Nevertheless, three major stadiums in the country that were previously male-only will all be open to women by Thursday, a progressive move for a country with a long history of relegating women to second-class citizens.
Under law, Saudi women are not allowed to marry, divorce, travel, get a job or have elective surgery without permission from a male guardian; depending on the circumstances, that guardian might be their father, husband or son. They also may not go out in public without covering most of their bodies or retain custody of children older than nine after a divorce. According to the Telegraph, the court testimony of a Saudi women is only worth half of a man's testimony, and a woman whose parent dies can only receive half the inheritance as her brothers.
In a 2016 report comparing gender equality around the world, the World Economic Forum ranked Saudi Arabia 141th out of 144 countries, with only Syria, Yemen and Pakistan scoring worse with regard to women's rights.
In recent years, however, the country has taken steps, albeit small ones, to integrate women more equally into Saudi society. Saudi women were allowed to vote for the first time ever in the country's 2015 municipal elections, which were also the first elections in which women were elected to office in Saudi Arabia. The government announced in September that it would be lifting its longstanding ban on female drivers in June, and in 2016, the powers of the country's notoriously draconian religious police were significantly curtailed.
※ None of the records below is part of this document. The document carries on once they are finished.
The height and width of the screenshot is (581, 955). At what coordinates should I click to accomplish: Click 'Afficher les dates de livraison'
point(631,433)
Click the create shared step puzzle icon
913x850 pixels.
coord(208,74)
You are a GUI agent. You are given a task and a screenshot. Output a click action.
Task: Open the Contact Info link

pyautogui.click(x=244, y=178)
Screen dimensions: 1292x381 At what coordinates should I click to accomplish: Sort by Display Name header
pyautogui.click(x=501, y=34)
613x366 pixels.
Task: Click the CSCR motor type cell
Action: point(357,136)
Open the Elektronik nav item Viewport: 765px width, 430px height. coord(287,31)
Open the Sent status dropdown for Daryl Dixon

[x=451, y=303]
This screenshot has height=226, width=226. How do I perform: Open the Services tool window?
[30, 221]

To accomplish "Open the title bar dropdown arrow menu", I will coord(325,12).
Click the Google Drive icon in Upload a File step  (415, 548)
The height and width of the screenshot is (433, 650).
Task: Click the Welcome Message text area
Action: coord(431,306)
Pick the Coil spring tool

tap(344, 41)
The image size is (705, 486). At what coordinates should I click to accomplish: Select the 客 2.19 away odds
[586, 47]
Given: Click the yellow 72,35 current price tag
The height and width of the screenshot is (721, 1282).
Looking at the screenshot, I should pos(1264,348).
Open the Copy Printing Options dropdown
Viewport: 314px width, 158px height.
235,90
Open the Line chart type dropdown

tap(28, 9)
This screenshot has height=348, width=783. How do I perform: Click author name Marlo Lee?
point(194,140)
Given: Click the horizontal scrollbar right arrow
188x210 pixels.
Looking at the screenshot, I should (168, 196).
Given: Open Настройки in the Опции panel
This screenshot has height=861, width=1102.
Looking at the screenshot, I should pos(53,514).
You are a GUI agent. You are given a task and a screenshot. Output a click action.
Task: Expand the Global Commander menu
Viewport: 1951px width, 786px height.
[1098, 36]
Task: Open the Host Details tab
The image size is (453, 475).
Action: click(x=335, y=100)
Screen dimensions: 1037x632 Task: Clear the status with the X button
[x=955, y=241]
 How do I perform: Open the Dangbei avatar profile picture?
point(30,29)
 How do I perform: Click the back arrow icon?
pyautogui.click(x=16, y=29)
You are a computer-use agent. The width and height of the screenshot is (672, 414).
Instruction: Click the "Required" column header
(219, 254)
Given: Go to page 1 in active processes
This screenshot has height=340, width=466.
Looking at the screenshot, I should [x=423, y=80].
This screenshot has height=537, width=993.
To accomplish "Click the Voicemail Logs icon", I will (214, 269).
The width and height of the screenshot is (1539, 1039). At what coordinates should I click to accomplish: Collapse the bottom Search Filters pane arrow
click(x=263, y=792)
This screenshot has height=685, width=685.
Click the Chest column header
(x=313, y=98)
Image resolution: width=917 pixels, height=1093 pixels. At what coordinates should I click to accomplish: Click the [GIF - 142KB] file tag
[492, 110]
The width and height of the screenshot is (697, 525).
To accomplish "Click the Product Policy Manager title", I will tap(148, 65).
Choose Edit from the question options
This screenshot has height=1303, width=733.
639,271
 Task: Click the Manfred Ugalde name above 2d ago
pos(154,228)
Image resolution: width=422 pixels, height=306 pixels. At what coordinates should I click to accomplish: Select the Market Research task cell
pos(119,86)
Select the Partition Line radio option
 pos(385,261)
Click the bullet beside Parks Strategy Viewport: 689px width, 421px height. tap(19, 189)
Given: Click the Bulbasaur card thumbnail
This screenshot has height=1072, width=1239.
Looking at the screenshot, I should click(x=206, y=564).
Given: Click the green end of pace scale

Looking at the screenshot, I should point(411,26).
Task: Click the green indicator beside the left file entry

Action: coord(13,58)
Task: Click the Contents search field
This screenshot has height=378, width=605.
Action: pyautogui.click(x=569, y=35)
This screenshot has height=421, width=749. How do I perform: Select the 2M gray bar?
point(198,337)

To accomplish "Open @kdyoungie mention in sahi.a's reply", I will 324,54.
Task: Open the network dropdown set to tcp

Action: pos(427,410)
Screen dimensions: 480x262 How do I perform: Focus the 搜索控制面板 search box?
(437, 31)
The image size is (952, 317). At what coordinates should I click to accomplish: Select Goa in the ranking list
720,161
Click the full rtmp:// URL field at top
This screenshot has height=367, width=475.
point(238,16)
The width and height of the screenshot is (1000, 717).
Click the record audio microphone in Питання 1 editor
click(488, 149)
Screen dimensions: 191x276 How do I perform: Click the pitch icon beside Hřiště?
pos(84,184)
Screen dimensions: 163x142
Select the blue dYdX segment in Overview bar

In an October interview with the Guardian, Salman harshly criticized the country's ultraconservative laws, and announced that he would soon be taking steps to moderate them. As crown prince, Salman is the second most powerful official in the country behind the king and the designated successor to the throne.
“What happened in the last 30 years is not Saudi Arabia," said Salman, referring to the rightward shift the country has taken over the last several decades. "What happened in the region in the last 30 years is not the Middle East. After the Iranian revolution in 1979, people wanted to copy this model in different countries, one of them is Saudi Arabia. We didn’t know how to deal with it. And the problem spread all over the world. Now is the time to get rid of it.”
Soccer is a very popular sport in Saudi Arabia, and opening the doors of Saudi soccer stadiums to women is a part of Salman's reform. Until Friday, all stadiums in the country were restricted to men, forcing female soccer fans to watch games on television. Some women attempted to sneak into stadiums in defiance of the ban, often resulting in their arrest by Saudi authorities.
During and after Friday's match, pictures of videos of women in the stadium flooded social media, sometimes with the Arabic-language hashtags #FamiliesEnteringStadiums and #ThePeopleWelcomeWomenEnteringStadiums, according to the New York Times. CBS News reports that the stadium was also fitted with smoking rooms, restrooms and prayer areas for female attendees.
The Jeddah stadium was the first to lift its ban on female attendees. On Saturday, the national stadium in Riyadh will follow suit, and another one in Dammam will do the same on Thursday.
Friday's match in Jeddah was between Al-Ahli and Al-Batin, two local teams. Al-Ahli won in a 5-0 route.